Saída de subsecretário da Receita reflete crise interna

    Por Leandra Peres | De Brasília

    A saída do subsecretário de Fiscalização da Receita Federal, Caio Marcos Cândido, que atribuiu a decisão a “ingerências externas” no órgão, não é resultado apenas de discordância técnica sobre o Refis e os generosos benefícios dados às multinacionais brasileiras. Trata-se de manifestação de uma crise mais profunda na instituição. Desde a saída de Jorge Rachid do comando da Receita, em 2008, os servidores se ressentem de o Fisco não ter mais voz nas decisões tributárias, de ser sistematicamente desautorizado e fragilizado.

    Fontes da autarquia queixam-se da absoluta predominância da secretaria-executiva, do gabinete do ministro Guido Mantega e da Casa Civil da Presidência como centro de formulação da política tributária. Nessa avaliação há, sim, uma inegável saudade do tempo em que a Receita era toda-poderosa, agia autonomamente e perdia poucas batalhas. Mas os episódios da última semana devem ser entendidos como algo maior que apenas o ranço por poder.
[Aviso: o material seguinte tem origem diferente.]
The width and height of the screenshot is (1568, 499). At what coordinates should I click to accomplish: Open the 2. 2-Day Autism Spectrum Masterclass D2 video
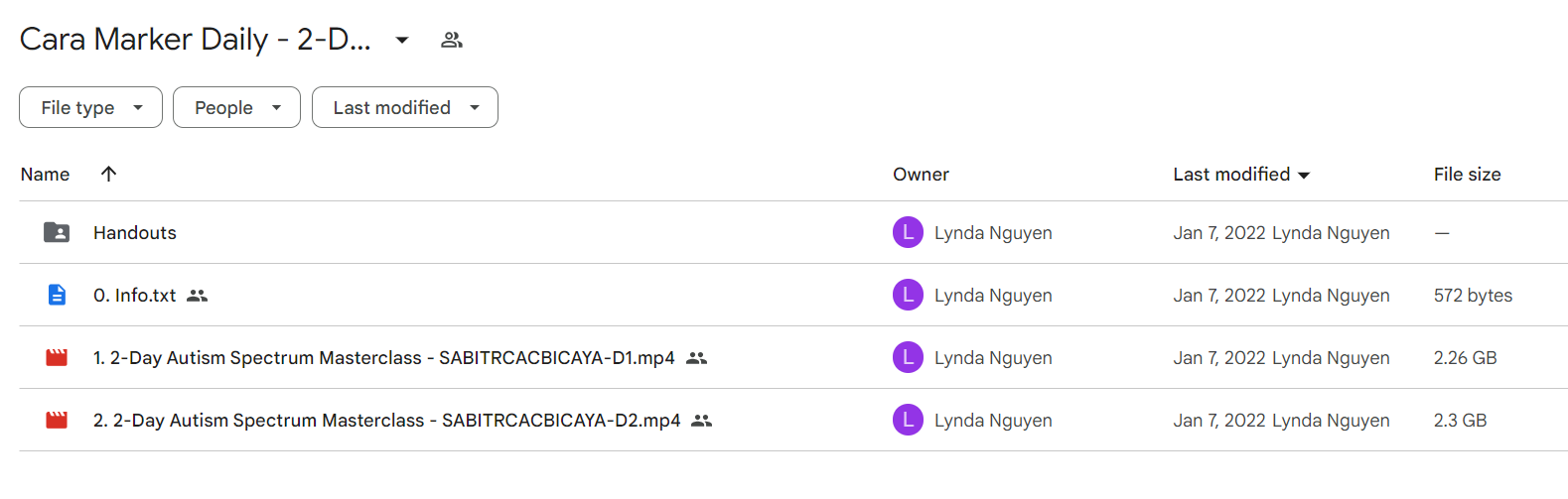point(387,420)
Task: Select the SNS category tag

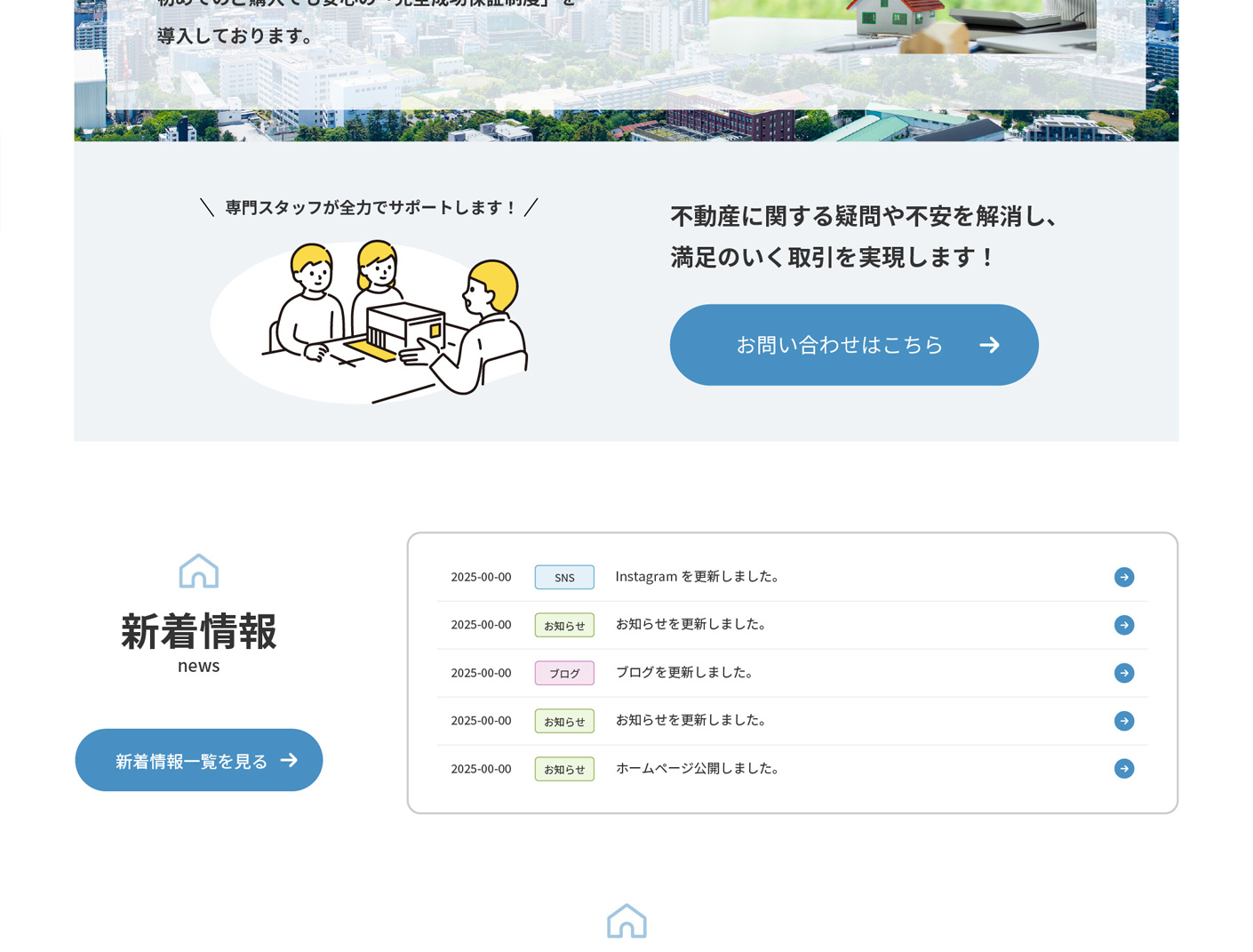Action: pyautogui.click(x=563, y=576)
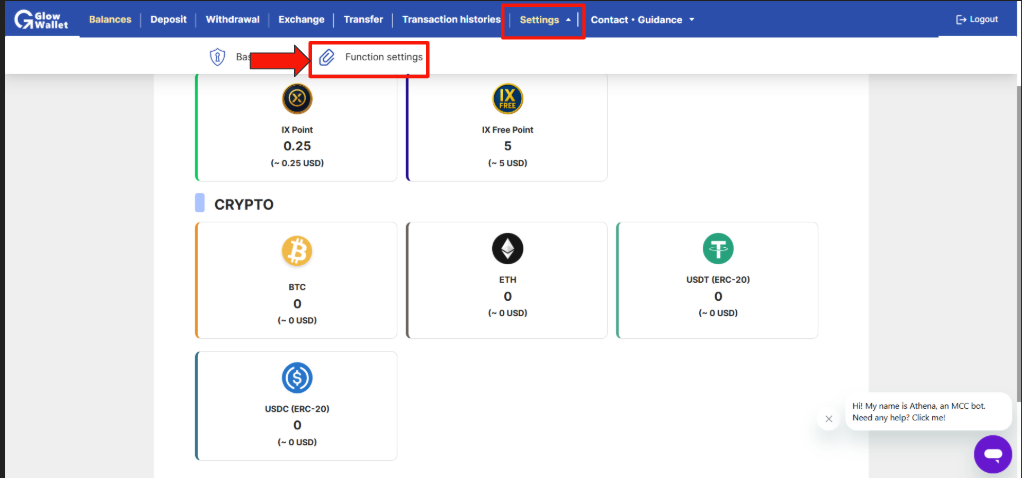This screenshot has height=478, width=1022.
Task: Select the Exchange menu item
Action: coord(301,20)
    Em entrevista para explicar a lei que recria o Refis e amplia o programa, o subsecretário de Arrecadação, Carlos Roberto Occaso, fez questão de deixar claro que a decisão pela renegociação de débitos era do Executivo e que os estudos técnicos da Receita não recomendam essa solução. Em nota à imprensa, Occaso disse, na quinta-feira, que a entrevista foi técnica, que a Receita foi ouvida nas discussões sobre o Refis e que rejeita “qualquer tentativa de vincular uma entrevista técnica à saída do auditor-fiscal Caio Marcos Cândido do cargo que ocupava”.
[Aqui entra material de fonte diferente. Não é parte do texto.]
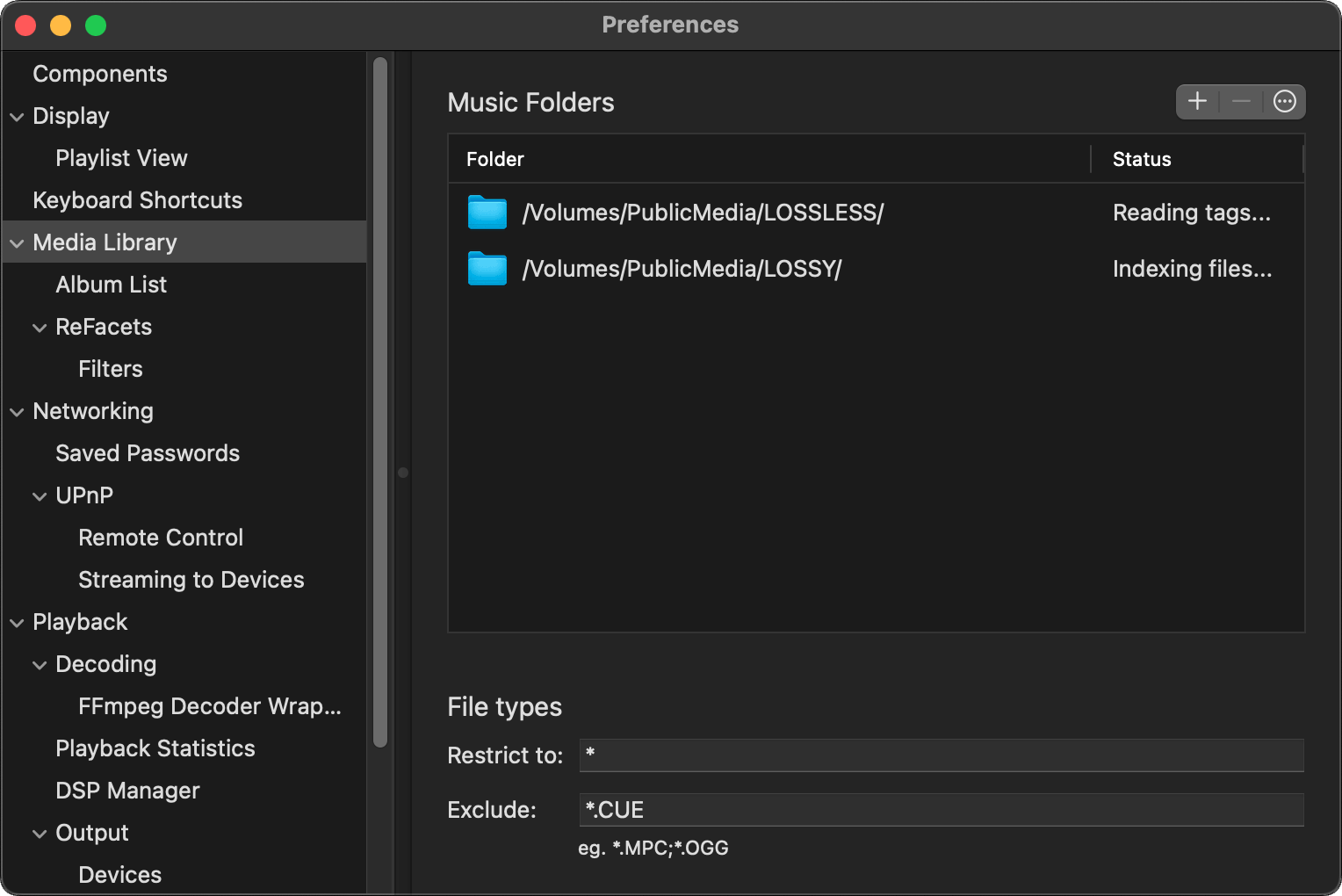The width and height of the screenshot is (1342, 896).
Task: Click the plus icon to add music folder
Action: pyautogui.click(x=1197, y=102)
    Segundo apurou o Valor PRO, serviço de informação em tempo real do Valor, não foi um movimento coordenado ou uma ação conjunta, muito menos uma tentativa articulada de protesto. Mas, juntas, as duas manifestações explicitam o desconforto que grassa entre os auditores. Não é novidade mas, de tempos em tempos, a pressão vaza. Esse foi mais um episódio. Como órgão responsável pela administração dos tributos, a Receita deixou de ser ouvida. É hoje um órgão de assessoramento, faz as planilhas que lhe são encomendadas, mas não é mais chamada a influenciar na política tributária. A decisão, afirmam descontentes, tem que ser tomada por Mantega, mas o desenho das propostas, as melhores saídas e ressalvas deveriam ser a seara da Receita.
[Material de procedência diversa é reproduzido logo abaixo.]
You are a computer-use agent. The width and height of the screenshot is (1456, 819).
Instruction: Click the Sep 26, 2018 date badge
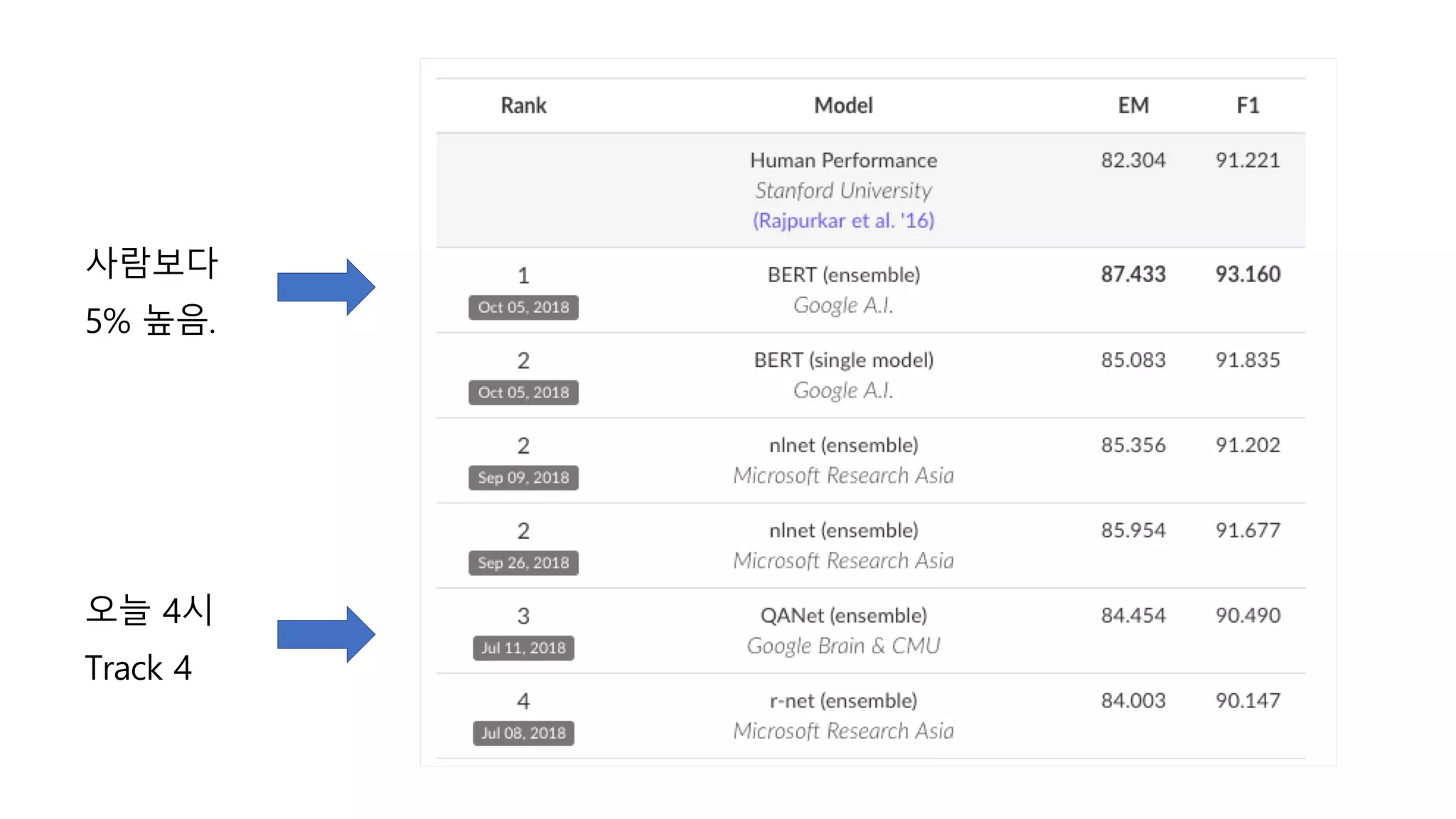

    A discussão do Refis para as coligadas e controladas foi só a gota d”água. O governo começou dizendo que não permitiria a consolidação dos resultados no exterior. Terminou a negociação cedendo não só nisso, mas também permitindo que o principal da dívida seja pago com prejuízos acumulados. A visão que prevalece, entre as vozes descontentes, é que o gabinete do ministro “deu tudo o que as empresas queriam” e criou um sistema impossível de ser fiscalizado.

    Autoridades da Fazenda defendem essa subordinação e afirmam que a Receita é um órgão da estrutura da pasta e não autarquia independente. Essa certeza é que guiou a saída de Rachid e, para muitos, o desastre que se seguiu com a nomeação de Lina Maria Vieira.

    Carlos Alberto Barreto foi alçado ao cargo com a expectativa de que se manteria longe da disputa por poder e se limitaria ao trabalho técnico. É o que vem fazendo à risca desde 2011. A dúvida agora é por quanto tempo mais conseguirá se equilibrar entre o técnico que o governo quer que ele seja e o chefe de uma corporação que não está feliz com seu papel.